- Directed by: Nila Madhab Panda
- Written by: Nitin Dixit
- Screenplay by: Nitin Dixit
- Produced by: Manish Mundra; Akshay Kumar Parija; Nila Madhab Panda;
- Starring: Sanjay Mishra Ranvir Shorey Tillotama Shome Bhupesh Singh
- Cinematography: Ramanuj Dutta
- Edited by: Jabeen Merchant
- Music by: Songs: Santosh Jagdale Score: Mangesh Dhakde
- Production companies: Eros International Drishyam Films
- Release date: 24 November 2017;
- Running time: 99 Minutes
- Country: India
- Language: Hindi
- Box office: ₹8.7 crore

= Kadvi Hawa =

Kadvi Hawa is a 2017 Indian Hindi-language drama film, directed by Nila Madhab Panda and produced by Panda, Drishyam Films and Akshay Parija. Based on the theme of climate change, the film stars Sanjay Mishra, Ranvir Shorey and Tillotama Shome in lead roles. It was released on 24 November 2017. It also got a Special Mention at the 64th National Film Awards held on 7 April 2017. The film is presented by Drishyam Films.

== Plot ==
The film is based on true stories from drought prone Bundelkhand region and the vanishing villages from coastal Odisha and Chambal region of Dholpur, Rajasthan.

== Cast ==
- Sanjay Mishra as Hedu
- Ranvir Shorey as Gunu Babu
- Tillotama Shome
- Bhupesh Singh as Mukund
- Ekta Sawant as Kuhu
- Tanya Sejwal as Pihu
- Shrikant Verma as Teacher

== Production ==

=== Development ===
The official announcement of the film was made in the first half of November 2016. Panda had been working on the script of the film for the last 8–9 years. The director says that while shooting a Documentary on climate change in Odisha in the year 2005 he learned of the villages that had disappeared from the coastal line. That incident conceived the idea of making this film.

In Odisha, there were seven villages on a coastal line. They were called ‘seven brothers’. But when I reached there, I only saw two of them. I got a shock when I saw two hand-pumps inside water. I heard from people between 60-70 age group that those hand-pumps were earlier located in the middle of the village.
— Nila Madhab Panda on the idea behind Kadvi Hawa.

=== Casting ===
The makers of the film had decided to cast the in-demand star Sanjay Mishra, Tillotama Shome and Ranvir Shorey in the film.

=== Filming ===
The principal photography of the film commenced sometime in the Second quarter of 2016.

== Soundtrack ==

The soundtrack of Kadvi Hawa consists of just one song, Main Banjar, which was composed by Santosh Jagdale, lyrics were written by Mukta Bhatt and sung by Mohan Kannan.

== Critical reception ==

Sweta Kausal of Hindustan Times gave the film a rating of 4 out of 5 saying that, "This haunting tale of farmer suicides will give you goosebumps". Reza Noorani of The Times of India gave the film a rating of 3 out of 5 and said that, "With powerful dialogues by Nitin Dixit and achingly beautiful lyrics by Mukta Bhatt, the film is an engrossing watch. For a serious film on global warming, Kadvi Hawa is non-preachy and entirely watchable." Saibal Chatterjee of NDTV praised the acting performances of Sanjay Mishra and Ranvir Shorey and the direction of Nila Madhab Panda. The critic gave the film a rating of 3.5 out of 5 and said that, Kadvi Hawa "is designed to provoke contemplation and action, a mission that it achieves without any serious slips. Watch it because it is an important film that offers an essential takeaway." Shubhra Gupta of The Indian Express gave the film a rating of 2.5 out of 5 and said that, "The Sanjai Mishra starrer feels like a stretch even at 100 minutes".

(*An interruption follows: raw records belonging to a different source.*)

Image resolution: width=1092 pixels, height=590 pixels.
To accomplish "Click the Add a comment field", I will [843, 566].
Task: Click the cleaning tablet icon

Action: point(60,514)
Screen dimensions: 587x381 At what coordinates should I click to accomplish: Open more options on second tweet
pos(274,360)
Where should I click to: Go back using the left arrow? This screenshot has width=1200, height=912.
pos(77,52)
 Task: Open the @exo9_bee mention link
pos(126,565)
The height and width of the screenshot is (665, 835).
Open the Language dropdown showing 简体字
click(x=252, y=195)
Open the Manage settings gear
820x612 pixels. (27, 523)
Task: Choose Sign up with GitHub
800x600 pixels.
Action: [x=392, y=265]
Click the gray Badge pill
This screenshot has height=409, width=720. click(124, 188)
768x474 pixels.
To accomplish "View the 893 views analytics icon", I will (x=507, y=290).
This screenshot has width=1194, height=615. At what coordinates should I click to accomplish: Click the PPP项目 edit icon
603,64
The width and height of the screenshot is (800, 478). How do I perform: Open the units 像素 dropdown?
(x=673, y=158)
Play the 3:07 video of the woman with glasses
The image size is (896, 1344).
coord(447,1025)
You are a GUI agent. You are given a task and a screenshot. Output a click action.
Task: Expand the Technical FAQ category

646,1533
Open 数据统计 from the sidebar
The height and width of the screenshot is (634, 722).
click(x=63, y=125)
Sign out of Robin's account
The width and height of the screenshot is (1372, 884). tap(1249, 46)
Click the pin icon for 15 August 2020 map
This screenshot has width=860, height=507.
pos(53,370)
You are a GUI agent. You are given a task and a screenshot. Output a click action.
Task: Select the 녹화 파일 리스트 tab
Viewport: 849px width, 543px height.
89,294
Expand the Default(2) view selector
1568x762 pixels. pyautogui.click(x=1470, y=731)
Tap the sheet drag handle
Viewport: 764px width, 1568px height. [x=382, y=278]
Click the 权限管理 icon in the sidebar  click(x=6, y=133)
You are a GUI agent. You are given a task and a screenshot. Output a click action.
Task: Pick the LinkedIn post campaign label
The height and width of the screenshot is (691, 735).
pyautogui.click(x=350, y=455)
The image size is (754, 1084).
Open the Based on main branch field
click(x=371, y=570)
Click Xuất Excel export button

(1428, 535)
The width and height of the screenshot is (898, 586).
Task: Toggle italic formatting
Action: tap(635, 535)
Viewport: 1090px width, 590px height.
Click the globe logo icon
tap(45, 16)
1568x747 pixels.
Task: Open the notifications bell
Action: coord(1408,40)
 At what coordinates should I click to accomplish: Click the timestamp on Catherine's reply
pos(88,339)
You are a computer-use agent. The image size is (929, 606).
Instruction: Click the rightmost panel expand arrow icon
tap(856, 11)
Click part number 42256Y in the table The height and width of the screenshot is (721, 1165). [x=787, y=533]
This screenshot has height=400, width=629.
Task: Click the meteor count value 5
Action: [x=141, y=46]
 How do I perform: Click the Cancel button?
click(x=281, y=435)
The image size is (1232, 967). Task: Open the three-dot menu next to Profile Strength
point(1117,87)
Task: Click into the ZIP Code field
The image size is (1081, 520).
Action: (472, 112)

Namrata Joshi of The Hindu felt that the movie was "too slow" and that its impact would have been much more with a tighter screenplay. Sreehari Nair of Rediff gave the film a rating of 4 out of 5 and said that, "This is an intensely felt, beautifully expressed, piece of cinema." Kriti Tulsiani of News18 praised the performances of Sanjay Mishra and Ranvir Shorey saying that, "Both Mishra and Shorey are in top form in their respective roles" and gave the film a rating of 3.5 out of 5. The Critic concluded her review by saying that, "The best part of the film perhaps is that it doesn't intend to answer or preach on the difference between right and wrong but instead leaves you with plenty to think about. Unsettling but rightly so." Financial Express gave the film a rating of 3 out of 5 saying that, "The film is good in parts but could have been much better with a tighter and fast-paced narration. But overall it is worth watching as the content is top grade and the topic hot."